Last month Georgia HB 244 was signed into law. Among other things, it changes Georgia special elections. In the past, all Georgia special elections were non-partisan, even if the office is normally partisan (such as Congress or state legislature). All candidates in Georgia special elections qualify with no petition; they just pay the filing fee. Under HB 244, ballot access procedures remain the same for special elections, but now every candidate will be free to choose a partisan label to be printed on the ballot next to his or her name.
On Sunday, May 15, the Alaska legislature passed HB 94 in special session. However, the only ballot access improvement the bill makes is that it adds procedures for independent presidential candidates. Now Arkansas is the only state without such procedures.
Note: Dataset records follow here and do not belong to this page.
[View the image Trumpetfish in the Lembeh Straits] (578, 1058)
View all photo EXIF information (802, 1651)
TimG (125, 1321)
HB 94 does not make it easier for a party to remain on the ballot. Therefore, Alaska still has the same irrational law that it passed in 2004. The law says a party can remain on if it has registration of 3% of the last vote cast, or if it polls 3% for Governor in gubernatorial election years, and 3% for US Senate in non-gubernatorial years. If US Senate isn’t up in non-gubernatorial years, then the US House vote is used.
This is an irrational law. The registration part of the law causes the requirement to fluctuate wildly between 6,500 registrants and 9,200 registrants, depending on whether the test if being applied before a presidential election year or a gubernatorial election year. And the vote test is irrational because it lets a party meet the vote test with a good showing for US Senate in presidential years, but not in gubernatorial years.
On April 13, the Action Committee of the Oregon League of Women Voters withdrew its support for HB 2614. HB 2614 makes it illegal for voters who are registered party members to sign a petition for independent candidates. 75% of Oregon’s registered voters are members of a party, so this bill would make it virtually impossible for an independent to qualify in Oregon. Already, Oregon’s independent petition is more difficult than the independent candidate petition of the average state.
David Cobb (2004 Green Party presidential nominee) and Michael Badnarik (2004 Libertarian presidential nominee) filed for a recount of Ohio’s presidential vote last year. Although a recount was done, it appears to have been done improperly. Cobb and the Kerry-Edwards Campaign filed a lawsuit to have it done properly. On May 10, the federal judge hearing the case transferred it from the southern district courthouse in Columbus, to the northern district courthouse in Toledo.
In the meantime, HB 3 is moving forward in the Ohio legislature. It would raise the fee for a recount from $10 per precinct to $50 per precinct. The bill, which does many other things as well, passed the House Elections Committee on May 11.
On May 12, supporters of Donna Frye, the write-in candidate for Mayor of San Diego last November, withdrew their lawsuit over whether all of her write-ins should be tallied. The issue was those write-ins in which the voter wrote her in, but forgot to “x” the box next to the write-in line. The Frye voters withdrew their lawsuit because there will be a special election for Mayor on July 26, 2005 anyway. Also, it is now likely that the California legislature will pass a bill to legalize that type of write-in vote. Bills to do that have each passed in the house of origin. They are AB 43 and SB 1050. Since the bills are not identical, one of them still must pass the other house. Withdrawing the Frye lawsuit makes it even more likely that one of the bills will be signed into law.
On May 12, the Missouri legislature passed HB 525, which (among other things) gives a newly-qualifying party the flexibility to decide whether to run a presidential candidate after it gets on the ballot. The old law required it to list candidates for presidential elector on its petition, which meant that it had to make a decision about whether to run such candidates before it started its petition drove.